After much scrutiny and criticism, Oxford University will this year be welcoming more pupils from state schools than any time in the last 40 years.
After a massive push from the university's outreach programme, almost 60% of students will come from a state-educated background, up almost 10% on just over a decade ago, according to the BBC.
There have been calls for leading universities to accept pupils from a wider range of backgrounds, and Dr Samina Khan, head of undergraduate admissions at Oxford, said they take responsibilities of diversity "incredibly seriously".
Eddie Ndopu. Queer Disability Activist. South African. First Disabled African Admitted to Oxford University. pic.twitter.com/jZPiYIStPP
-- Beauty in Color (@PoCBeauty) August 30, 2016
Last year its colleges worked with 3,400 schools on around 3,000 "outreach" projects, and Dr Khan said the upturn in state school entries shows its efforts to increase applications from under-represented groups are "bearing fruit".
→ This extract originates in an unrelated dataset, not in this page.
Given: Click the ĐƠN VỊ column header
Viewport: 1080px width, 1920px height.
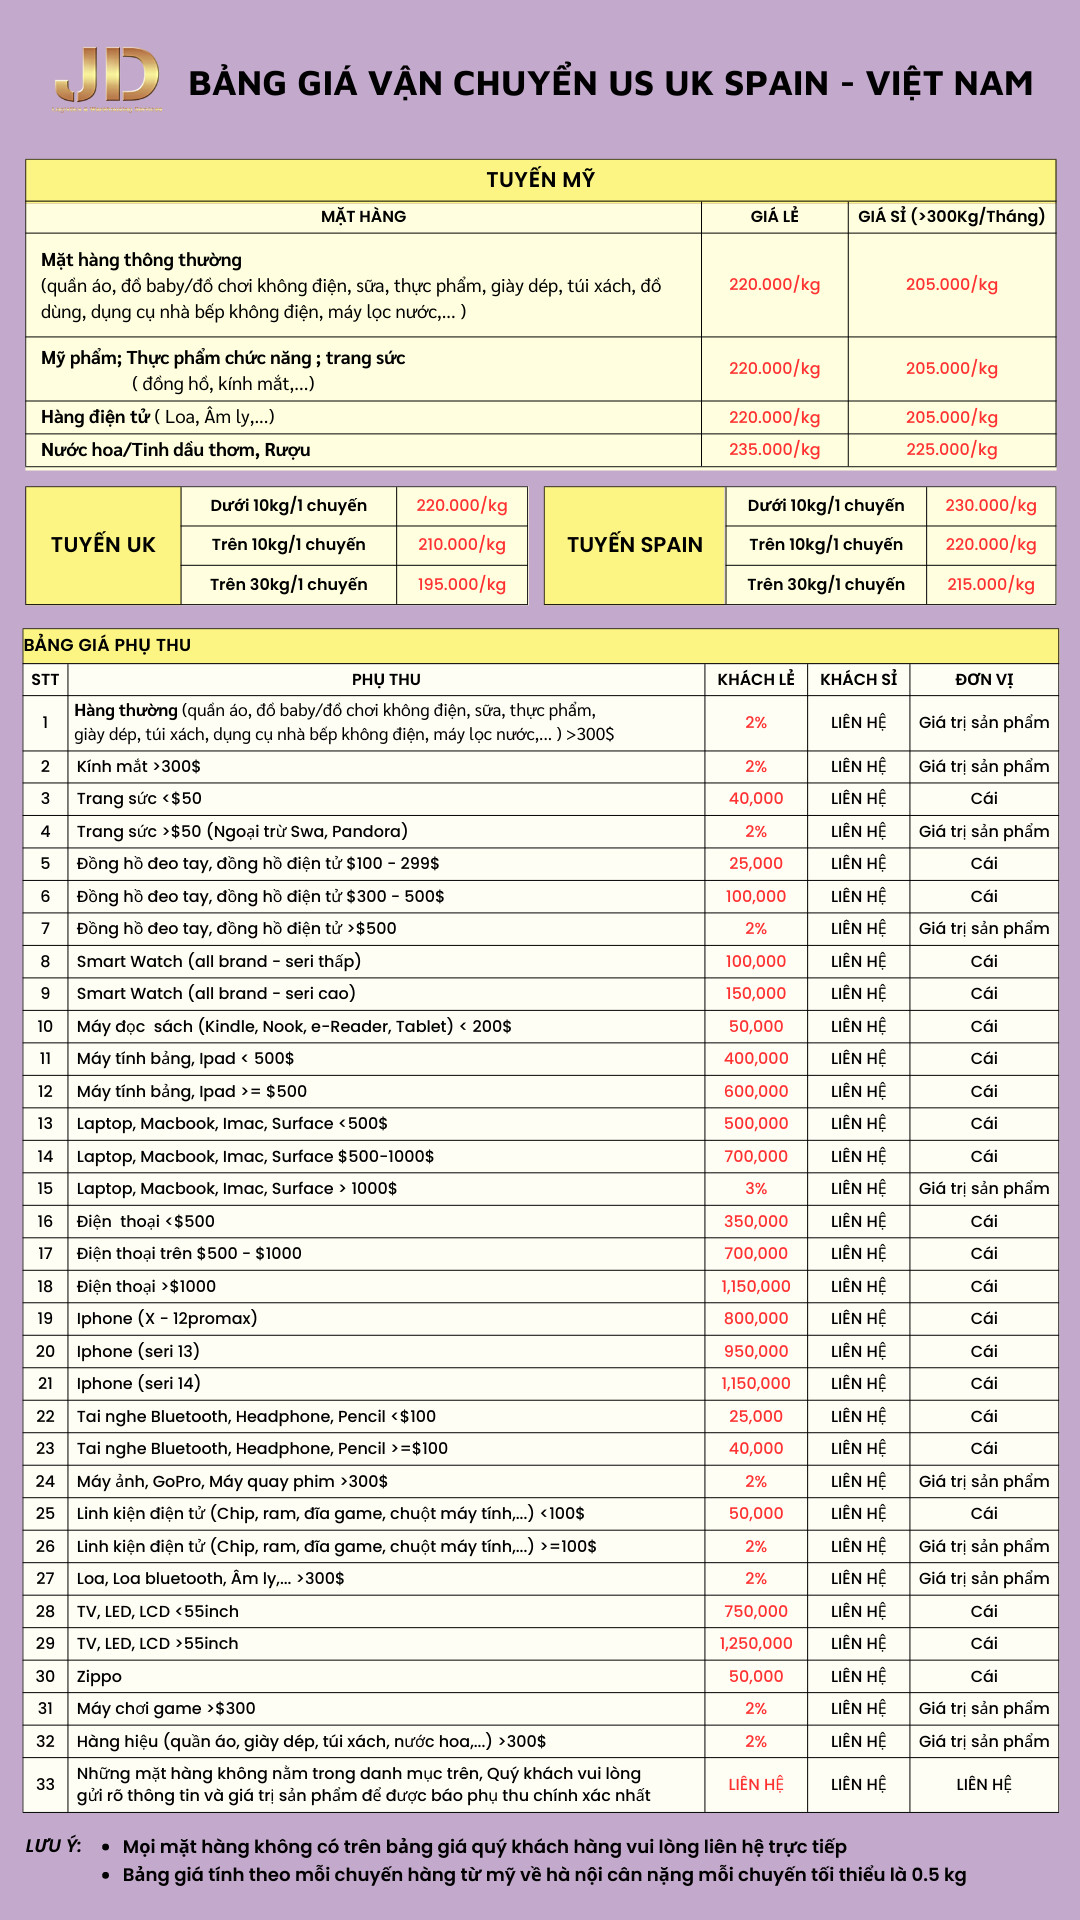Looking at the screenshot, I should coord(983,680).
Oxford has offered 59.2% of places to state school pupils this year, though the final figure for acceptances has yet to be confirmed.
This compares with 55.6% last year, 51.4% in 2005 and 48.1% in 1995. Parliamentary figures show that in 1961 just a third of entrants were from state schools.
However despite the surge in state school pupils accepted to Oxford this year, some people have taken to social media to express how the estimated 59.2% figure is still not good enough.
Oxford University celebrating 59% of places to state school pupils. Not so great as 95% of kids attend state school.